Looking at year-to-date apparel imports among the other major Asian suppliers, Indonesia’s fell 1.85 percent to $786 million, India’s inched up 0.9 percent to $760 million, Cambodia’s jumped 24.81 percent to $524 million and Pakistan’s dipped 0.04 percent to $238 million.

Among the major Western Hemisphere suppliers, imports from Honduras increased 4.16 percent in the first two months of the year to $376 million and shipments from El Salvador were up 2.9 percent to $271 million.
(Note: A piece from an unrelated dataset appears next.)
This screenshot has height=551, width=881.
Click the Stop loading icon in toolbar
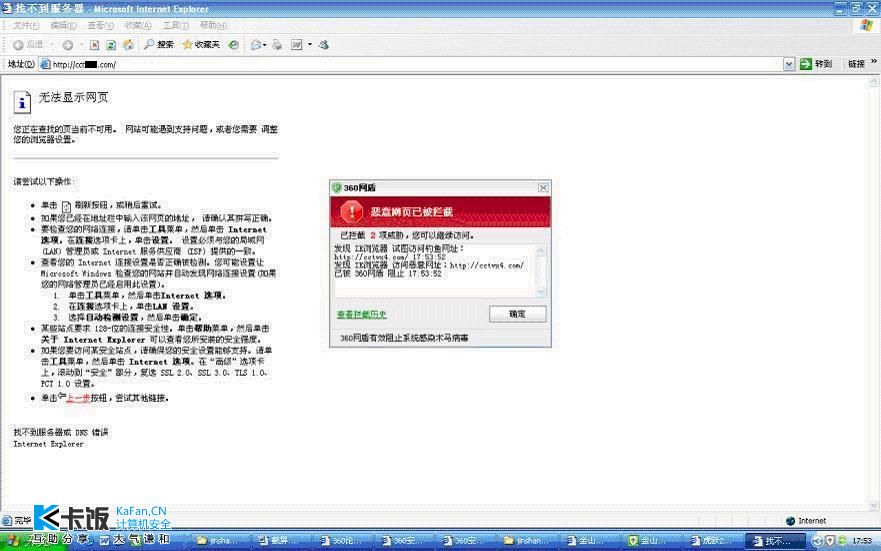coord(94,45)
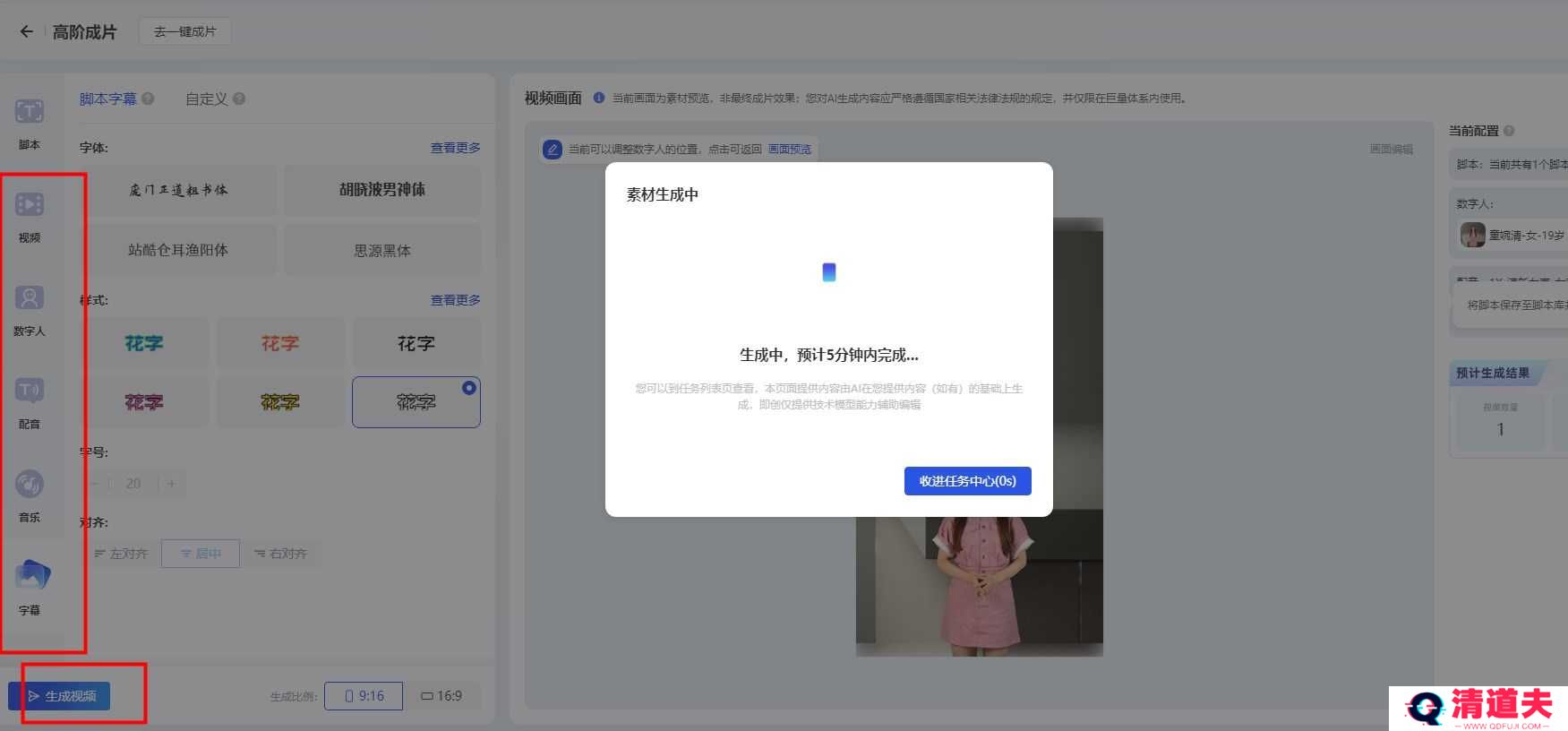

Apparel imports from Mexico, on the other hand, dropped 11.54 percent in the period to $441 million.

In a separate report from the U.S. Census Bureau and Bureau of Economic Analysis, the U.S. trade deficit declined $5.5 billion to $39.9 billion in February. February exports were $207.5 billion, or $800 million less than January exports, and February imports were $247.5 billion, or $6.3 billion less than the prior month.

This reflected a decrease in the goods deficit of $5.9 billion to $61.2 billion and a decline in the services surplus of $400 million to $21.3 billion.

The trade deficit with China decreased $4 billion to $19.7 billion in February. Exports fell $300 million to $7.5 billion and imports declined $4.2 billion to $27.2 billion.